Make sure you have a comprehensive communications strategy to generate awareness and drive participation; then, be sure to drive ongoing engagement through continual outreach such as monthly newsletters, program reminders, and more. What’s old can now be new again with the resurgence of physical welcome kits distributed to participants in addition to the more commonplace emails and e-newsletters. These physical materials can be viewed as more engaging and unique.

7. Set KPIs for goals and reporting.
It’s not enough to have a general objective to “increase sales.” Key performance indicators (KPIs) are a part of the sales cycle many organizations overlook.

KPIs should incorporate leading indicators as well as performance indicators aligned with your program objectives. Each should be benchmarked against the current status quo so you can measure improvements over time. Clearly, you will also need a source of data to evaluate performance, so make sure there are metrics and reporting tools available for all KPIs selected.

8. Continually monitor program performance.
Review your program regularly against the established KPIs.
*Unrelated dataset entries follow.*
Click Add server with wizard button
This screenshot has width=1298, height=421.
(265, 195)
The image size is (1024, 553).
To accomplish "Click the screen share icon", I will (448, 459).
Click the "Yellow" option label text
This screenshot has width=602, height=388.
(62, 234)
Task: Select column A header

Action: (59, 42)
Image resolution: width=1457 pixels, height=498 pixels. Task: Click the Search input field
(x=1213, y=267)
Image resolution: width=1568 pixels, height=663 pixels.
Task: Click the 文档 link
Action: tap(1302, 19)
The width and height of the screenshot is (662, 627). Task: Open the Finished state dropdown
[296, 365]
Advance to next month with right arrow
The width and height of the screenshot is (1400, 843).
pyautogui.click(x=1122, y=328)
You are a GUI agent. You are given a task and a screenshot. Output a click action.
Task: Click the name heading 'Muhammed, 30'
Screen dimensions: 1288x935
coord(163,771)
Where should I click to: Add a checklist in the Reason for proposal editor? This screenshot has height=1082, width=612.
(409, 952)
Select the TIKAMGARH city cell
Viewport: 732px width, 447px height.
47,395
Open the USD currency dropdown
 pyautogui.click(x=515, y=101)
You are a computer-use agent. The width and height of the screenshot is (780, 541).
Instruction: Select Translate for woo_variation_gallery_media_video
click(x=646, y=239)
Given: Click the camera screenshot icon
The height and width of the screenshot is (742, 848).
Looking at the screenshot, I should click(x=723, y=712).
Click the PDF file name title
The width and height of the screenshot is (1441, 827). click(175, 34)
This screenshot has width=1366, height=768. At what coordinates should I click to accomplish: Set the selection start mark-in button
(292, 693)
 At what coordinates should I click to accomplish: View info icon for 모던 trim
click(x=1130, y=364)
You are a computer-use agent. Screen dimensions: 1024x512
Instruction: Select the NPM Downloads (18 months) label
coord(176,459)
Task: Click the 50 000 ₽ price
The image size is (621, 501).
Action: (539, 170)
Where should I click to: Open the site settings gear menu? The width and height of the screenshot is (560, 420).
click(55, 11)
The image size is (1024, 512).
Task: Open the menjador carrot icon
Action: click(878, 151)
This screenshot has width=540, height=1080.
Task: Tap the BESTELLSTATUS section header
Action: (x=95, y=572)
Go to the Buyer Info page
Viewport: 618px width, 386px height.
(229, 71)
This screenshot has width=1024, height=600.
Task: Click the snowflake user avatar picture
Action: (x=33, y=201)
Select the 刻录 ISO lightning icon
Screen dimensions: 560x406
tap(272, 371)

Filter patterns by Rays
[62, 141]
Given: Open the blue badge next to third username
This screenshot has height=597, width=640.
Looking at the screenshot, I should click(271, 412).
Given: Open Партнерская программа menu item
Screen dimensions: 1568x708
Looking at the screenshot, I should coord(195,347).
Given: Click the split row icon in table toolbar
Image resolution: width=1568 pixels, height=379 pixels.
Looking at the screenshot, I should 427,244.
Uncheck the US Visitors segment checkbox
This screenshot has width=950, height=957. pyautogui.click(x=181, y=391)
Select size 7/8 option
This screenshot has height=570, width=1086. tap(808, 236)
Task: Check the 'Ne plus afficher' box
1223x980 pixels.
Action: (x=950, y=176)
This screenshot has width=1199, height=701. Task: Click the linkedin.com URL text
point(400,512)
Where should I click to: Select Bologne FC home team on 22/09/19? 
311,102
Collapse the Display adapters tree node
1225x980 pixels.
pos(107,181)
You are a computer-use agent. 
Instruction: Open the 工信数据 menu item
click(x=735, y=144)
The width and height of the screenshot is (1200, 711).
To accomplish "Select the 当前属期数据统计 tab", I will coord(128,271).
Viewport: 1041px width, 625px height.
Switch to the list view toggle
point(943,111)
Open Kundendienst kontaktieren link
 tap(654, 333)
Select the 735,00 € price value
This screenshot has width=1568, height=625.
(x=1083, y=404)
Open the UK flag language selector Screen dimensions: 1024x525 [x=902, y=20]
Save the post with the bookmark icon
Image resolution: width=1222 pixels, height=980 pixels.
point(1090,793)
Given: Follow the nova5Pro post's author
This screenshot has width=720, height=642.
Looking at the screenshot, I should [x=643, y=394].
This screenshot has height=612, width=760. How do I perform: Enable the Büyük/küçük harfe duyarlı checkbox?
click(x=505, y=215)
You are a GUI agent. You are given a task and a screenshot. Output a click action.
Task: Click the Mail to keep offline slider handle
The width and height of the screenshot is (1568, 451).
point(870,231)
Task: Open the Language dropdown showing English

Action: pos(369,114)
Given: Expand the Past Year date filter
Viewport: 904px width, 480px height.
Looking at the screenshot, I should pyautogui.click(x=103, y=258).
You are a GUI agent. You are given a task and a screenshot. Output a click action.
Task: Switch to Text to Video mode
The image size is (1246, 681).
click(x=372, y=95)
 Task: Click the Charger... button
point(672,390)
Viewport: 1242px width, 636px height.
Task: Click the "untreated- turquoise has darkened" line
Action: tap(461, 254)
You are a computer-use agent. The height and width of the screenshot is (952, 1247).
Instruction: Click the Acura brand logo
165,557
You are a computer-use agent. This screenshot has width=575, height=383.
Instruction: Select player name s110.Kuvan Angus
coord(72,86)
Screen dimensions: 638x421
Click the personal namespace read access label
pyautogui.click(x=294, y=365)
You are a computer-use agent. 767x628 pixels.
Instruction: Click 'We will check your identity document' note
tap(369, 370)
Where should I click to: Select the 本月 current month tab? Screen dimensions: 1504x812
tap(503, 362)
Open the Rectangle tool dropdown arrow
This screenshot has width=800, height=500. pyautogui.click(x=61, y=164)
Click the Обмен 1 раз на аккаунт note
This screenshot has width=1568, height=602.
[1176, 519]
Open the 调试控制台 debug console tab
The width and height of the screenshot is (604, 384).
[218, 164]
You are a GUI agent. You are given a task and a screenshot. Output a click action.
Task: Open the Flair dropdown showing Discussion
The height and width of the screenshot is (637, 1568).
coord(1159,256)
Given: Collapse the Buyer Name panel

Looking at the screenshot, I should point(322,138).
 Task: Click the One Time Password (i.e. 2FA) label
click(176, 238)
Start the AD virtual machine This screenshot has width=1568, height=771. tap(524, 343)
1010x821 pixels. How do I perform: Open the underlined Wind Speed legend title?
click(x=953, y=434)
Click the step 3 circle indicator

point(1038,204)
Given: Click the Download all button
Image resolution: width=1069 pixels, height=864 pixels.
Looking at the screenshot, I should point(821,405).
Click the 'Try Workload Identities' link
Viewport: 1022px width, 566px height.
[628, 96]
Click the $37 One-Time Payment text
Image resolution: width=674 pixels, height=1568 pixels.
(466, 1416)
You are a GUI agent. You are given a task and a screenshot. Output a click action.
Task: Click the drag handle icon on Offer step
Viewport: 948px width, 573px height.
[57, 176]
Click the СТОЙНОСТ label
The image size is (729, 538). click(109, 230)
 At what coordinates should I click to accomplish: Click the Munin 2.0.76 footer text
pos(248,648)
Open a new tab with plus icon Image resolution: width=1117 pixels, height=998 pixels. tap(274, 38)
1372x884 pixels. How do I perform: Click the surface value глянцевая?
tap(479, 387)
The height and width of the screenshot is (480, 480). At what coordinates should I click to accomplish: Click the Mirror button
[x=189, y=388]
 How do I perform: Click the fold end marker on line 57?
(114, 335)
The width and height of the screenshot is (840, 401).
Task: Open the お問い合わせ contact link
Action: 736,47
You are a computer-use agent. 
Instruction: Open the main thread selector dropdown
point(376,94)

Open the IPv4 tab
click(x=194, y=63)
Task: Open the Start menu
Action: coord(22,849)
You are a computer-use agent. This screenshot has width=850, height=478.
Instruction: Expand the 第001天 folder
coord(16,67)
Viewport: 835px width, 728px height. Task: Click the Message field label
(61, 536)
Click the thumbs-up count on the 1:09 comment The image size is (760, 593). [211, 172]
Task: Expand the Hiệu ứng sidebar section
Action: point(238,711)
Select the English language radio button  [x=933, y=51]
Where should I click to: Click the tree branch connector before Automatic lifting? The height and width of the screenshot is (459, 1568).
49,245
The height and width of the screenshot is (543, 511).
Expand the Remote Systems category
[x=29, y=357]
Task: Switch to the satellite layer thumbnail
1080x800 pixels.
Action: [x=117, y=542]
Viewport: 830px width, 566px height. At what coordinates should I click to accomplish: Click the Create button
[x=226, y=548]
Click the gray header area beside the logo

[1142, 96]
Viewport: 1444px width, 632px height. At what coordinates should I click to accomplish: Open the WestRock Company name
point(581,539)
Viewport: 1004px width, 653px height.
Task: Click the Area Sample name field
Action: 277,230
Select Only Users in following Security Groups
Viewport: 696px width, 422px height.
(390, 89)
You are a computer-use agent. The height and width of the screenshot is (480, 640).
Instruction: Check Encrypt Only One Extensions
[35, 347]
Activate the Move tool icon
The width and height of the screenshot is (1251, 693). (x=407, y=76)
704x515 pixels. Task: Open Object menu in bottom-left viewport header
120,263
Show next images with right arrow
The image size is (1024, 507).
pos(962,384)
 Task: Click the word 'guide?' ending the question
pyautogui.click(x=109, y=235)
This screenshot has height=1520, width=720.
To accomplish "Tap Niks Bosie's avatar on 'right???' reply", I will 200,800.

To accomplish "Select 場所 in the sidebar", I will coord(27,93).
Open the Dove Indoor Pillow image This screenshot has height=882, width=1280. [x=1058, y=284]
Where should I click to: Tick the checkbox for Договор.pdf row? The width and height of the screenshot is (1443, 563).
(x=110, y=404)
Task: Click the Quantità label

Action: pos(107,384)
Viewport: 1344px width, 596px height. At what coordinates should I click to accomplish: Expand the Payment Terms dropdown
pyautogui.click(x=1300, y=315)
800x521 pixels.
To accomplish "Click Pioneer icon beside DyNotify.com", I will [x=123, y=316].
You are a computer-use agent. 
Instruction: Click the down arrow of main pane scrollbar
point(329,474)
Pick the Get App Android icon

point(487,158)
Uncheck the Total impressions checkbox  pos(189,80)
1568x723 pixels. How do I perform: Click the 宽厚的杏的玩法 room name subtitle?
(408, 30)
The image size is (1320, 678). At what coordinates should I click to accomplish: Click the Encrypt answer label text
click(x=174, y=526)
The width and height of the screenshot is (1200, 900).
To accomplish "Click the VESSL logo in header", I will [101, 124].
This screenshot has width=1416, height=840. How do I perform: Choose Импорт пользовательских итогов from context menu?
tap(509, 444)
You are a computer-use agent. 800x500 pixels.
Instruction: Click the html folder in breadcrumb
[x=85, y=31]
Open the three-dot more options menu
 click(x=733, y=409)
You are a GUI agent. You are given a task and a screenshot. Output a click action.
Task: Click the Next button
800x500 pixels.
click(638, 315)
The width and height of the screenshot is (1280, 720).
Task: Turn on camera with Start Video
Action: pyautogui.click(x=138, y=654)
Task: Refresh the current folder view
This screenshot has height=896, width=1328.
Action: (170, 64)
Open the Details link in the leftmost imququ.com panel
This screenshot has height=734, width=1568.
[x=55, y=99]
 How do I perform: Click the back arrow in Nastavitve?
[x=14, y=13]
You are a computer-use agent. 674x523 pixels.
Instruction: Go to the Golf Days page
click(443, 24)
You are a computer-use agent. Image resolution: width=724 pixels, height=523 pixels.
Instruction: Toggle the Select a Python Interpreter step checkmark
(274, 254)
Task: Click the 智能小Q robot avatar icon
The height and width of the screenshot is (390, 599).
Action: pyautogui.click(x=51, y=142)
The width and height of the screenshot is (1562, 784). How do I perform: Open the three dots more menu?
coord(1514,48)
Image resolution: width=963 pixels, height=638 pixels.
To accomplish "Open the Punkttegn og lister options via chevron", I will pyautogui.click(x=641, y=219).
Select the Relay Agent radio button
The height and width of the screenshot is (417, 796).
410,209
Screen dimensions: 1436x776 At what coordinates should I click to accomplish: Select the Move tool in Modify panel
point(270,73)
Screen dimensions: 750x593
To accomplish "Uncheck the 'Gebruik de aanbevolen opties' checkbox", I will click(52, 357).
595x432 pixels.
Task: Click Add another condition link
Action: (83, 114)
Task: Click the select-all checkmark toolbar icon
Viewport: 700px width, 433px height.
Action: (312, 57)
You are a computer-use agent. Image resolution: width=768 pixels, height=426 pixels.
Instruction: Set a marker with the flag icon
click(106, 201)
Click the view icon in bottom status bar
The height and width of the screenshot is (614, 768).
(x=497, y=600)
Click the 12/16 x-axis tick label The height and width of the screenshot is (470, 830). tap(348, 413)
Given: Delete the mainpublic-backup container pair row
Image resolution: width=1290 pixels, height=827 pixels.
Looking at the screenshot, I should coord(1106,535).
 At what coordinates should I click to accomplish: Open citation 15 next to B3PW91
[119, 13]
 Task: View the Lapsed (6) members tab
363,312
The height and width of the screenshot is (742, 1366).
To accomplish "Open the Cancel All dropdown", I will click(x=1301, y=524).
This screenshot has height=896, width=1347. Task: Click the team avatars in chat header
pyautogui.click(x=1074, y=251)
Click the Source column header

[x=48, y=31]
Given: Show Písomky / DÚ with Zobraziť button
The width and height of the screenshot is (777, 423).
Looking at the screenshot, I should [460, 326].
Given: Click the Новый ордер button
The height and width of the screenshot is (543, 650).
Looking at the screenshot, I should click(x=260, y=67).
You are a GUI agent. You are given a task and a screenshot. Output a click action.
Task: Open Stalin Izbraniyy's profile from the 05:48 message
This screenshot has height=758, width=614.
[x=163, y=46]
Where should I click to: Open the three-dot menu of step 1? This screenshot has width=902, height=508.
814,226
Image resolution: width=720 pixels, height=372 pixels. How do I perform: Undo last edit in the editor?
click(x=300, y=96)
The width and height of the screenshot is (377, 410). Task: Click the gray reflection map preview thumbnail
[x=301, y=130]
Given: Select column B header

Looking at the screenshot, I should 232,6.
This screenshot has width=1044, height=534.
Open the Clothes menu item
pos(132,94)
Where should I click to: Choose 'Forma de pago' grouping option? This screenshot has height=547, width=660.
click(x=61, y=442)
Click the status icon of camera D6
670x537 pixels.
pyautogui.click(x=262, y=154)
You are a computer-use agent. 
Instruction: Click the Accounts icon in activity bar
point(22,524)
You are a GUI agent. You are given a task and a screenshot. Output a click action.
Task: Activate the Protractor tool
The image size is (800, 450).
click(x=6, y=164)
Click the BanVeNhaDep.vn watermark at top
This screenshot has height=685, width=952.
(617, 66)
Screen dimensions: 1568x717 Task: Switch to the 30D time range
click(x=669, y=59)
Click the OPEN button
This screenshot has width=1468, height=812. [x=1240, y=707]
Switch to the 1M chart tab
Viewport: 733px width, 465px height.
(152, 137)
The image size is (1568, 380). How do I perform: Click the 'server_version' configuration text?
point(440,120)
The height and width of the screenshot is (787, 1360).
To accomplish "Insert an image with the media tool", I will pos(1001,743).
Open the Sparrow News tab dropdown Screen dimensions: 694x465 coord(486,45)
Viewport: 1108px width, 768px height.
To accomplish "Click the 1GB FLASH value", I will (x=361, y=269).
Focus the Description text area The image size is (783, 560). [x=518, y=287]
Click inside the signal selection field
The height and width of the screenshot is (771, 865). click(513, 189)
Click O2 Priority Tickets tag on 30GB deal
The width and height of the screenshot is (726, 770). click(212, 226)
This helps measure objective feedback to better understand the perceived strengths and weaknesses of the program design and administration. You want to make sure you’re dispersing the right value and right type of rewards and that recipient preferences aren’t changing. The data you gather can also help create benchmarks for program expansion and help with sales forecasting and budgeting.

9. Keep your program fresh and relevant.
Your business objectives and goals are likely evaluated and adjusted annually. Incentive programs should be treated no differently.

You should evolve your program to align with new business goals and help overcome new challenges. Evaluation and evolution should happen as often as it needs to, but no less often than once a year. Further, adding new program elements and rewardable activities keeps the program fresh for participants.

10. Expire points.
Until reward points are redeemed, your organization may be liable for them as outstanding debt. Unused points or rewards can linger in your financial statements and impact your bookkeeping.

Incentive programs should expire earned points within a specified period of time. Make sure your recipients are using their rewards – after all, they earned them – and keep your accounting practices efficient by attaching a timeline for redemption.

Keep in mind that these tips don’t work just for new sales incentives programs – they can be applied to existing programs as well. The process isn’t over with the flip of a switch. Instead, it requires regular, thoughtful evaluation so you can better motivate your sales team or partners, meet your KPIs, quantify ROI, and meet your sales goals.

Craig DeWolf is regional vice president of incentive strategy at Blackhawk Engagement Solutions.